How Christian Dior Pioneered 75 Years of Feminist Fashion

Creative director Maria Grazia Chiuri and other brand leaders take stock of the house’s influence and its future.
Image may contain Human Person Restaurant Room Indoors Interior Design and Cafeteria
JEAN-PHILLIPPE CHARBONNIER/GAMMA-RAPHO. 

The first time Soizic Pfaff set foot in La Galerie Dior, the Paris museum dedicated to the French luxury house, she “cried a little bit, because it was so important.” Pfaff joined Dior in 1974 as an assistant in the licensing department, and in the nearly half century since has become director of Dior Heritage, overseeing the brand archives. “They succeeded in the architecture,” she says from a corner booth in the gallery’s cafe, her eyes welling. “And it was what Mr. Dior, I’m sure, he wanted. I’m still emotional.”

The gallery, which opened to the public in the spring, occupies the same address as Dior’s original boutique and ateliers—30 avenue Montaigne in the 8th arrondissement—and is a monumental destination for the house, which celebrates its 75th anniversary this year. Such longevity is a notable achievement for any brand, but especially so for Dior, given that its founder, Christian Dior, died just 10 years after launching his eponymous label.

ARTIST IN RESIDENCE
Couturier Christian Dior stands before the brand’s ancestral home at 30 avenue Montaigne in 1949.
ASSOCIATION WILLY MAYWALD/ADAGP.

“The first Dior collection in 1947 had a tremendous impact,” says creative director Maria Grazia Chiuri. The original couturier’s designs, Chiuri notes, were instrumental in helping French fashion “reclaim its rightful center spot” following World War II, which ravaged the previously thriving industry. Famously coined the New Look by then Harper’s Bazaar editor in chief Carmel Snow, it was marked by full skirts, cinched-waist silhouettes, and rounded shoulders; a stark departure from more practical wartime dressing.

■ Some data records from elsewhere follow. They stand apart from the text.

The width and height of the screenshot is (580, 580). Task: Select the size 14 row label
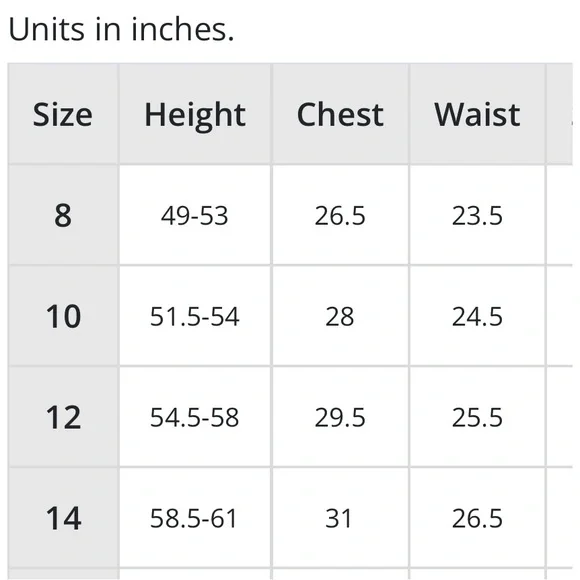tap(63, 518)
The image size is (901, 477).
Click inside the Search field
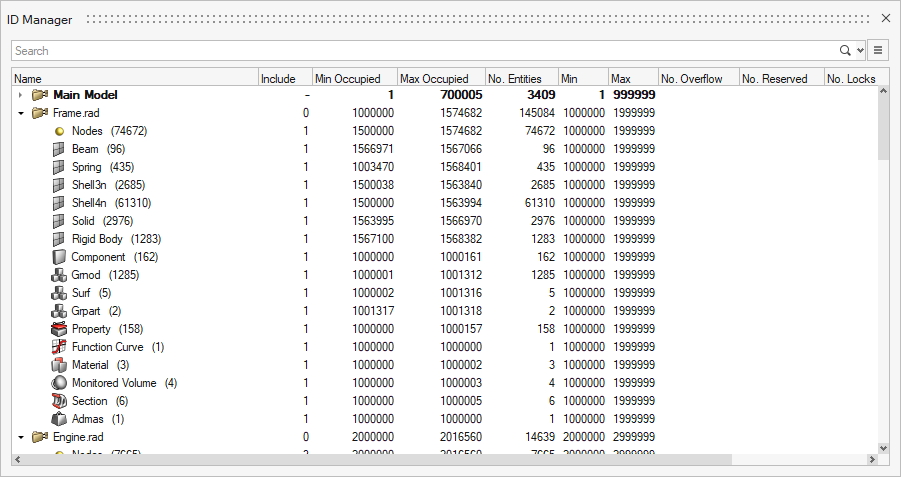420,51
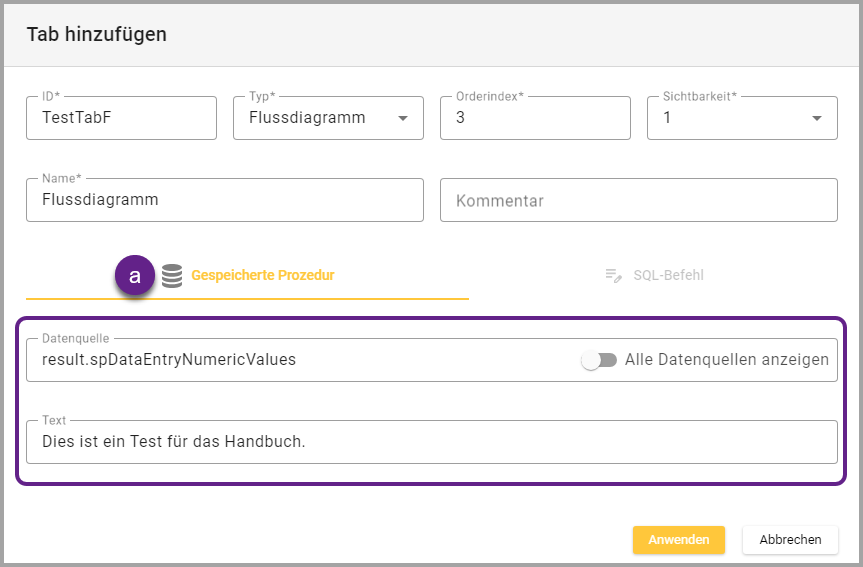Image resolution: width=863 pixels, height=567 pixels.
Task: Click the 'Tab hinzufügen' dialog title
Action: click(97, 35)
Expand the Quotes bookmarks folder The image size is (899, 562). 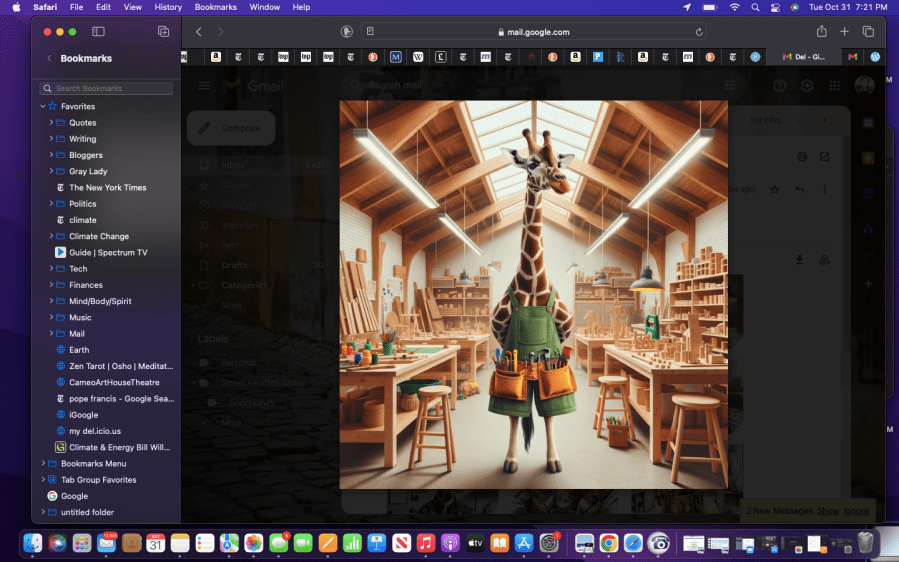pyautogui.click(x=51, y=123)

Seventy-five years later, with Chiuri as the first woman at the helm of Dior women’s and couture collections, Kim Jones as creative director of menswear, and Victoire de Castellane overseeing fine jewelry, it remains one of the world’s most influential luxury labels. Chiuri and Pfaff attribute much of this success to the brand’s commitment to its heritage, which chairman and CEO Pietro Beccari reaffirmed with the opening of La Galerie Dior and a revamp of the adjoining flagship boutique.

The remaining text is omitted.